Aim: Reproduce word for word the passage of the Celtics article below, from "The biggest progress" up to and including "instead of relief.".

Extract provided:
BOSTON — Ime Udoka set out to break the habits instilled in this Celtics team this season, yielding inconsistent returns in his first half season. It won’t happen overnight, he repeated.
He’s called the group out for effort, isolation play, getting downhill and withstanding runs. A 25-point collapse in New York exasperated him, taking him to the next level of challenging their mental toughness. Momentary successes have rarely satisfied him, stressing consistency, until Tuesday after the Celtics scored their second blowout in a row, by the second-largest margin in team history, 128-75 over the Kings. Udoka sounded proud.
“Everybody kind of follows (Brown and Tatum’s) lead. They’re buying in on both sides of the court, guarding extremely well, and then carrying over from last game offensively, that was great to come out and see,” Udoka said post-game. “They are the two pillars and leaders of the team. When they come out and play with that intensity, everybody seems to follow suit. Everybody has a role, obviously Robert’s huge out there, Marcus is doing some of the same things, but those guys really set the tone offensively. The effort that they’re giving on defense, and holding a team to 30 in this day and age in the NBA is obviously high level defense in the first half.”
The Celtics’ recent opponents, two fragile defenses in Washington and Sacramento, should be considered in evaluating these victories. Still, Udoka looped in the group’s progression from blowout wins over the Knicks and Pacers, late-game and overtime heroics in the first Pacers win, along with stealing a win in the final moments over Chicago. They’ve now won 7-of-10. Slip-ups, like Friday’s 11-point meltdown, show how far the Celtics have to go.
In terms of habits, they’re checking some boxes, and have been in enough fourth-quarter situations that practice could never provide to establish a blueprint for solving that issue.
The biggest progress might be visual, less Jayson Tatum time on the bike separated from the team and more along the sidelines, laughing with Jaylen Brown and Marcus Smart during a rare Gino Time at TD Garden on Tuesday. Winning and shot-making finally looked fun for an exhausted-looking roster instead of relief.

Given information:
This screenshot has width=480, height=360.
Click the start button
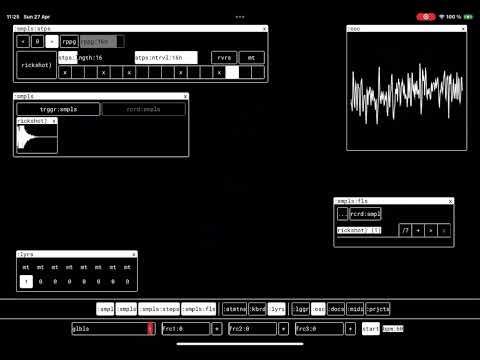371,329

Exercise response:
The biggest progress might be visual, less Jayson Tatum time on the bike separated from the team and more along the sidelines, laughing with Jaylen Brown and Marcus Smart during a rare Gino Time at TD Garden on Tuesday. Winning and shot-making finally looked fun for an exhausted-looking roster instead of relief.